• Exercise aim:
Wherever a picture appears in the listing, leave it out, and copy the rest exactly.

• Data:
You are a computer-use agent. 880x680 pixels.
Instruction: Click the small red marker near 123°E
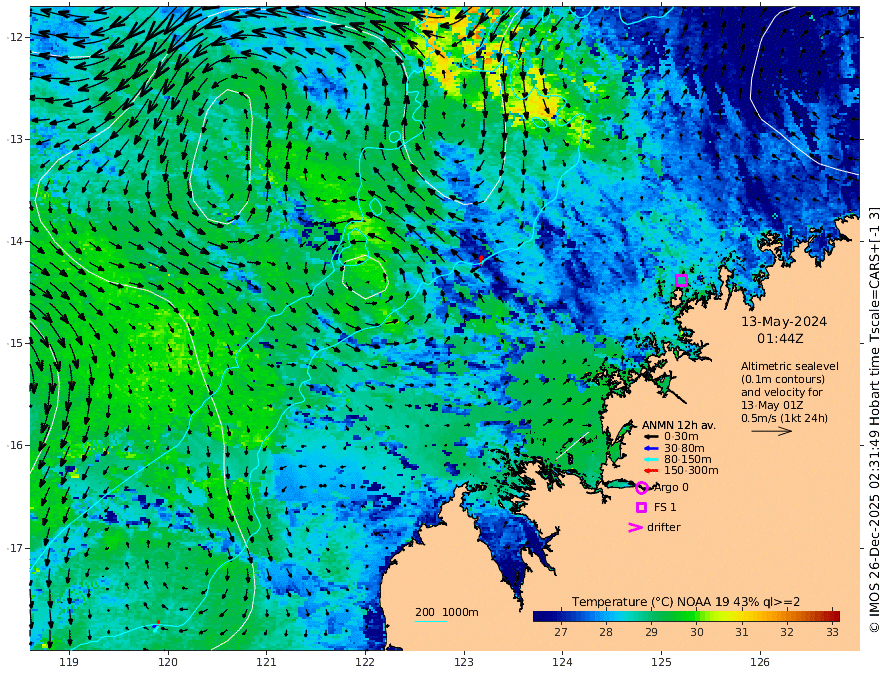pos(481,259)
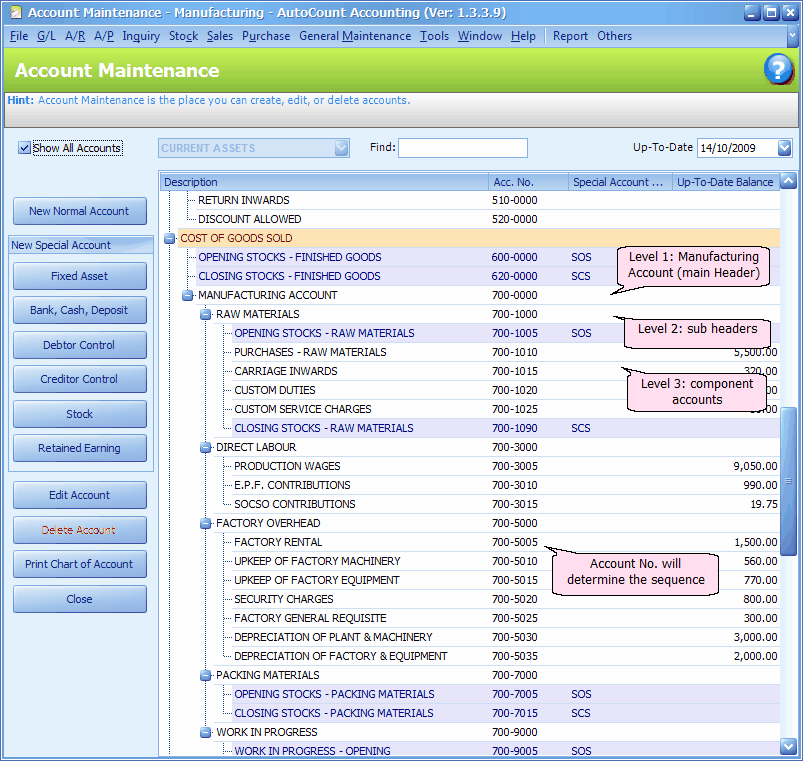Click the blue help question mark icon
The image size is (803, 761).
tap(778, 70)
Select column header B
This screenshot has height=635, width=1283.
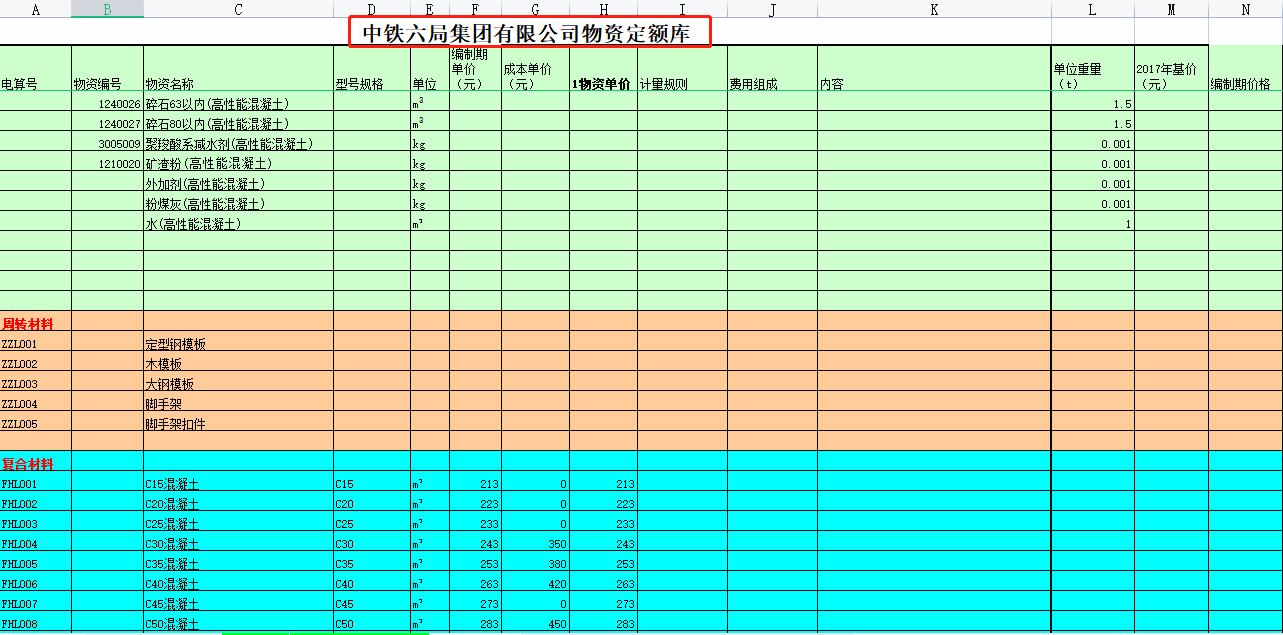pyautogui.click(x=106, y=9)
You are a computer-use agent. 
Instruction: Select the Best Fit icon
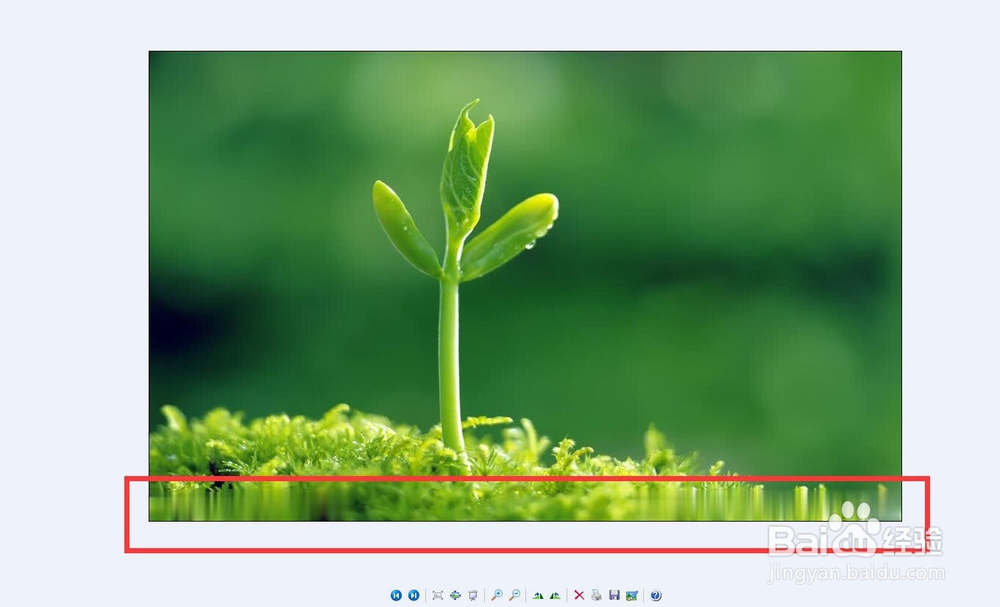pyautogui.click(x=437, y=594)
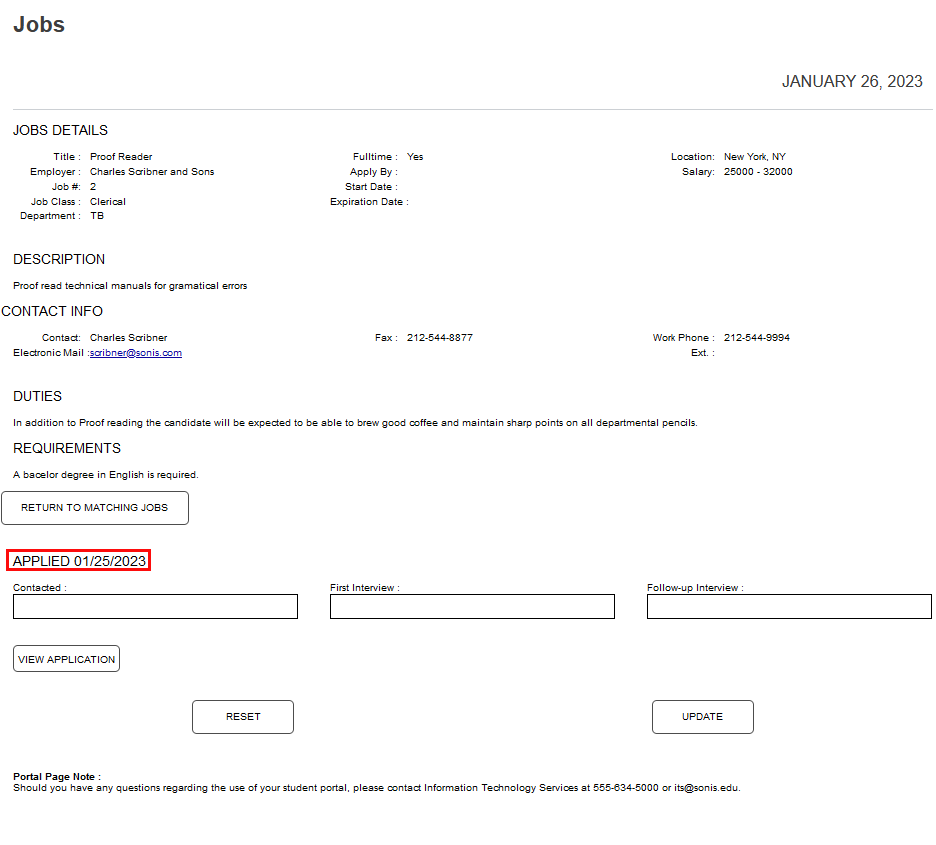936x845 pixels.
Task: Click the RETURN TO MATCHING JOBS button
Action: [95, 508]
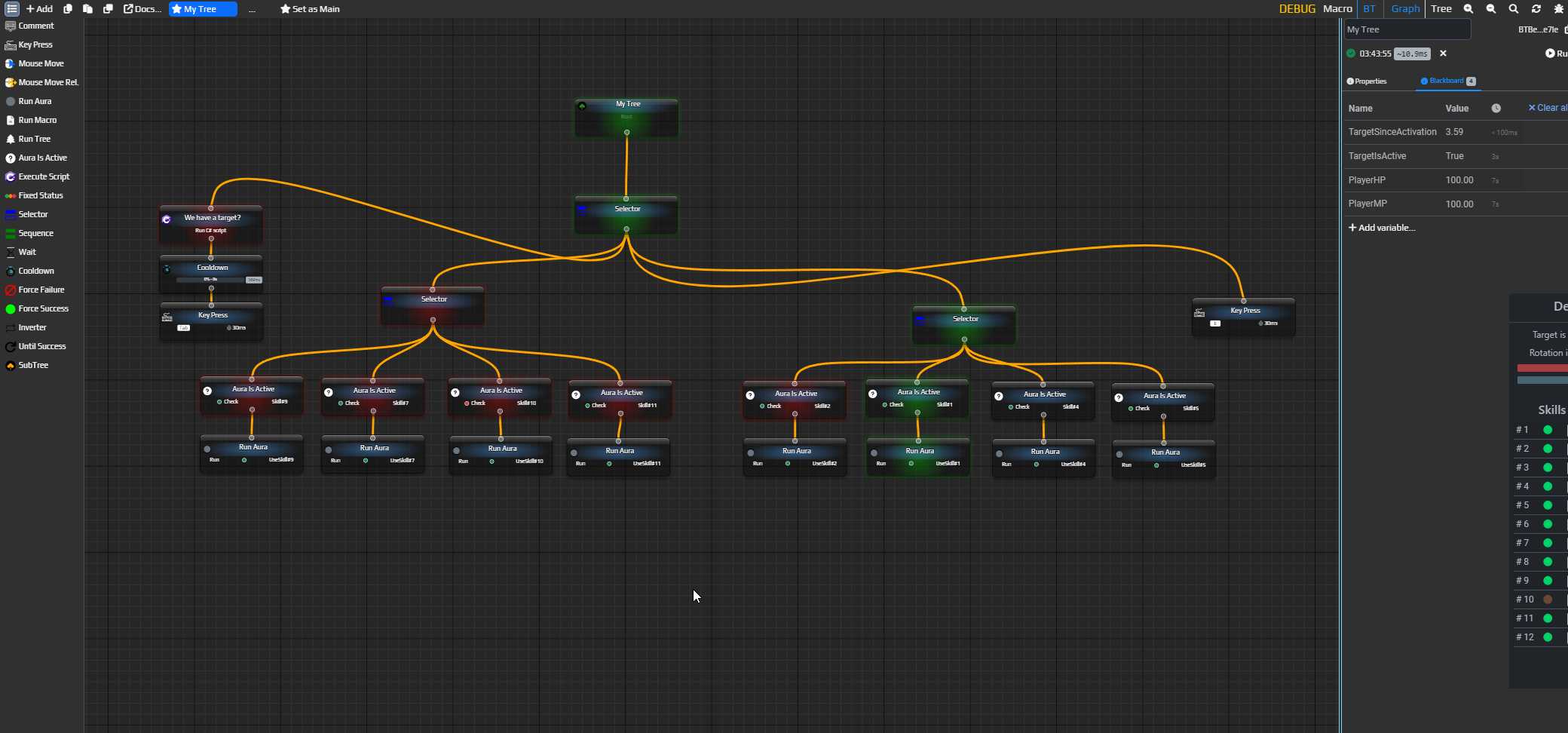1568x733 pixels.
Task: Open the My Tree selector tab
Action: (x=202, y=9)
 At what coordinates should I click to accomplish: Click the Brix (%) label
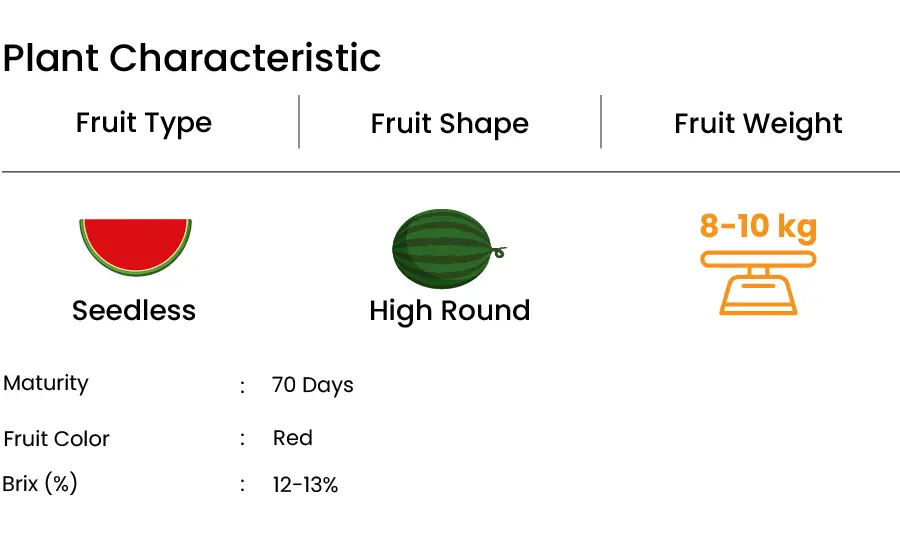(x=40, y=484)
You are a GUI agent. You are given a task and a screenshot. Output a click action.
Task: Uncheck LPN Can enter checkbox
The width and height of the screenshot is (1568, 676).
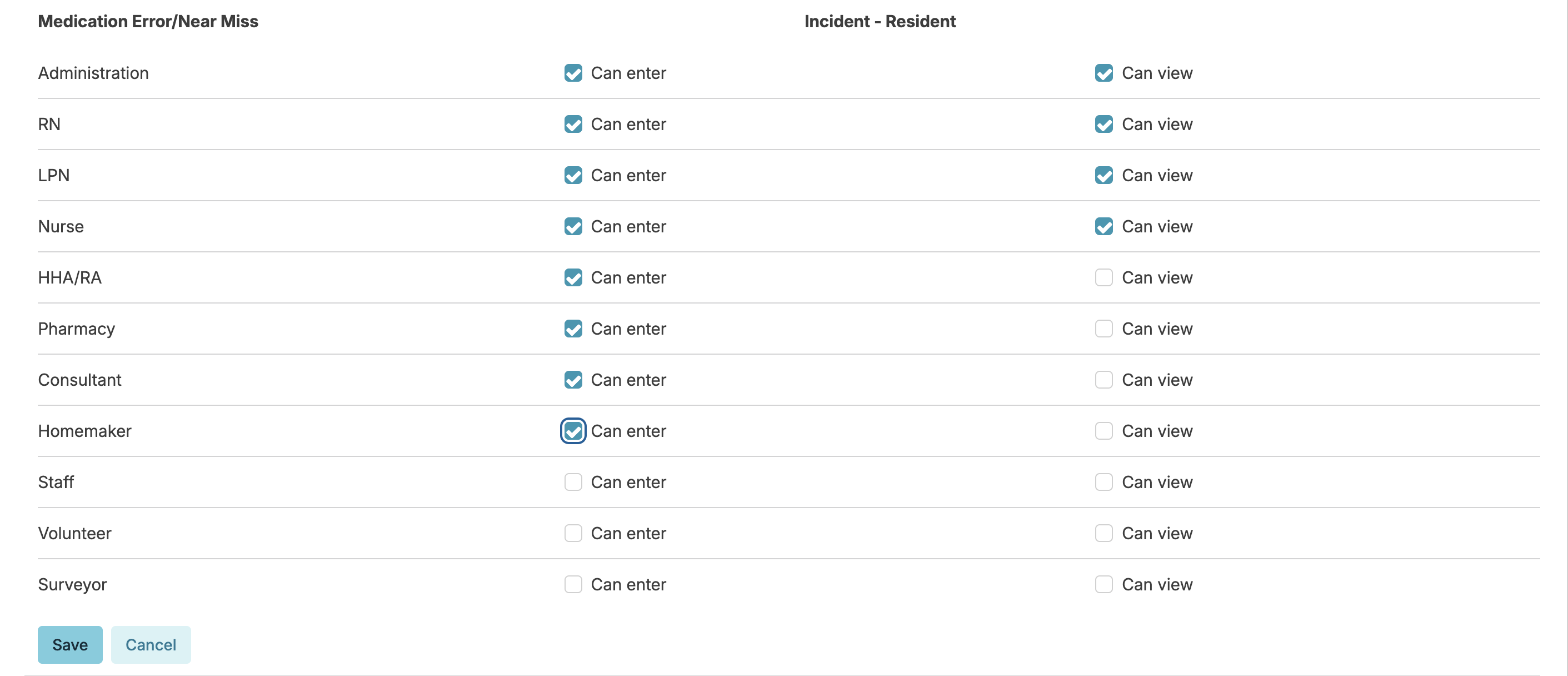pyautogui.click(x=573, y=176)
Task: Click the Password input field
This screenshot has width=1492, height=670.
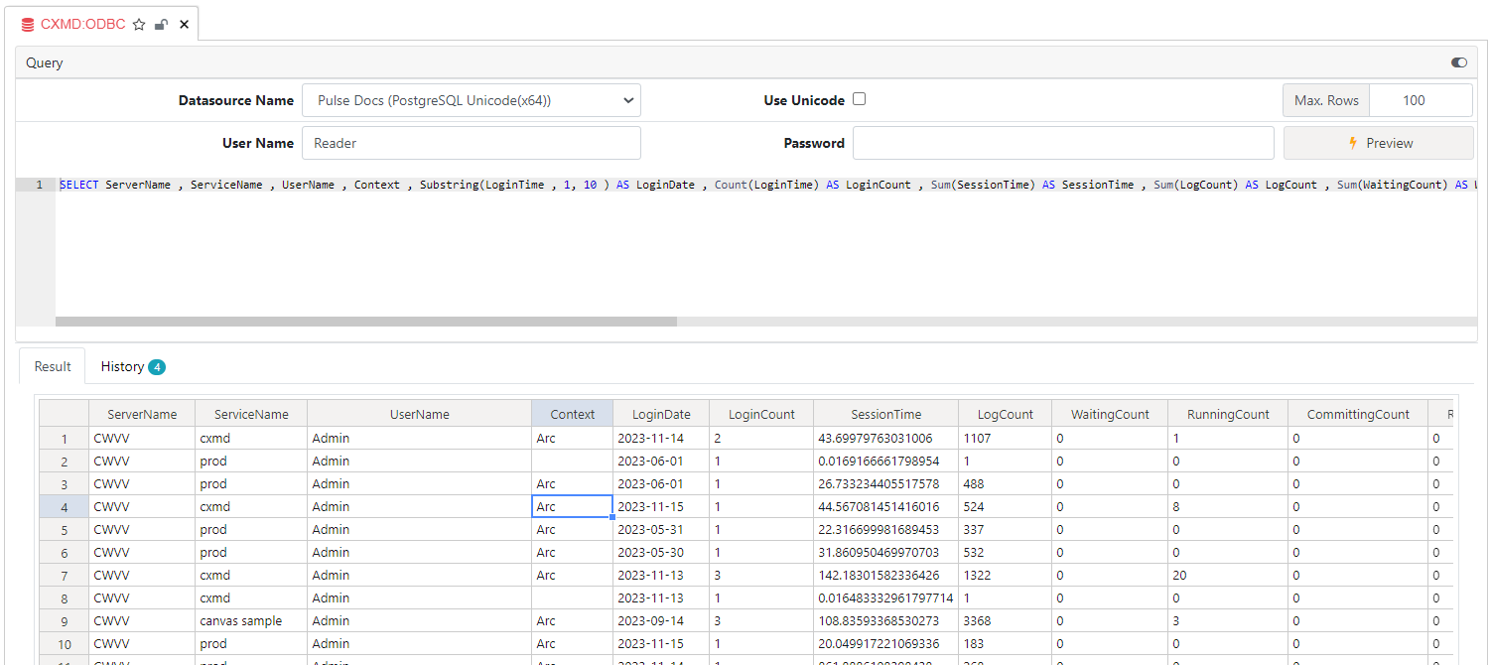Action: click(1062, 142)
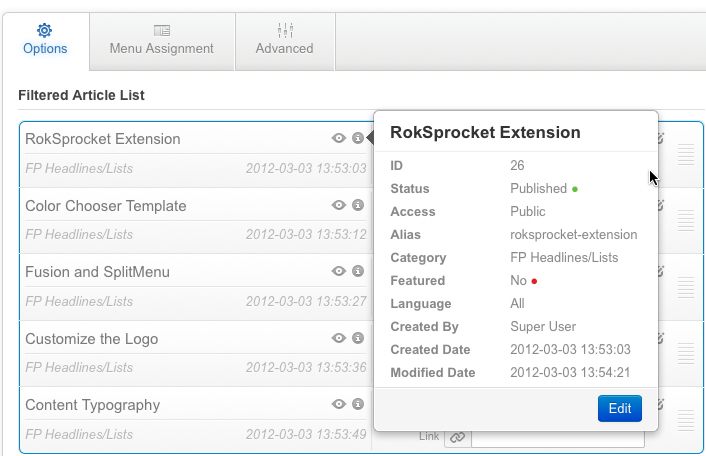This screenshot has height=456, width=706.
Task: Focus the Link text input field
Action: [x=557, y=439]
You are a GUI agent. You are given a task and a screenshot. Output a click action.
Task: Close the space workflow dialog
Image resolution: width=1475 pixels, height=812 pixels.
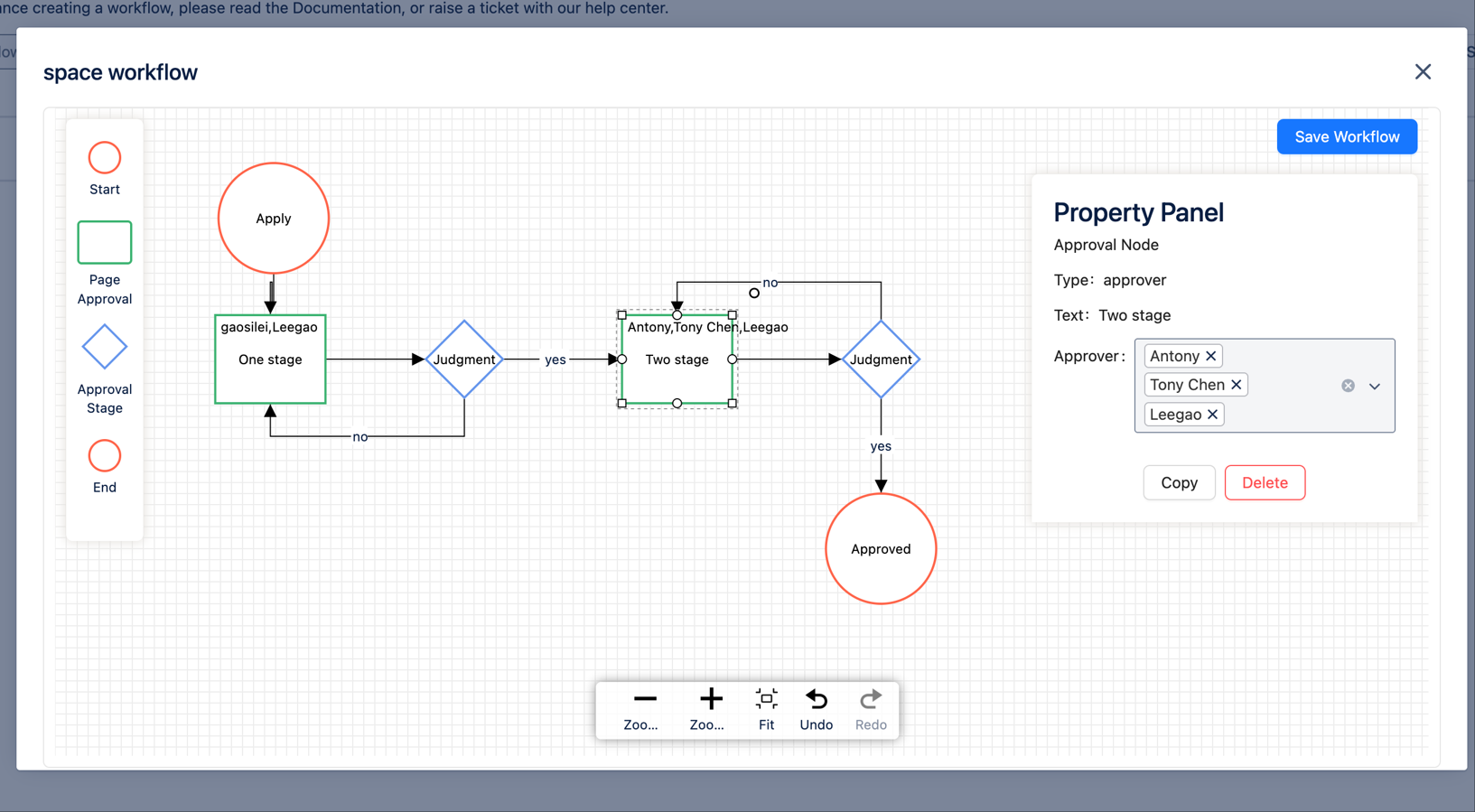point(1423,71)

• Completed task:
You are a computer-use agent. 880x680 pixels.
Instruction: Click the small red marker near 123°E
pos(481,259)
Click the blue help question mark icon
The image size is (803, 761).
tap(778, 70)
Select column header B
This screenshot has height=635, width=1283.
pyautogui.click(x=106, y=9)
You are a computer-use agent. 
Instruction: Select the Best Fit icon
pyautogui.click(x=437, y=594)
936x845 pixels.
Task: Click the RETURN TO MATCHING JOBS button
Action: [95, 508]
1568x733 pixels.
Task: Open the My Tree selector tab
Action: (x=202, y=9)
 At what coordinates should I click to accomplish: Click the Brix (%) label
(x=40, y=484)
You are a GUI agent. You are given a task and a screenshot. Output a click action.
Task: Uncheck LPN Can enter checkbox
The width and height of the screenshot is (1568, 676).
pyautogui.click(x=573, y=176)
Task: Click the Password input field
This screenshot has width=1492, height=670.
Action: click(1062, 142)
This screenshot has height=456, width=706.
Task: Focus the Link text input field
Action: [x=557, y=439]
You are a GUI agent. You are given a task and a screenshot. Output a click action.
Task: Close the space workflow dialog
Image resolution: width=1475 pixels, height=812 pixels.
point(1423,71)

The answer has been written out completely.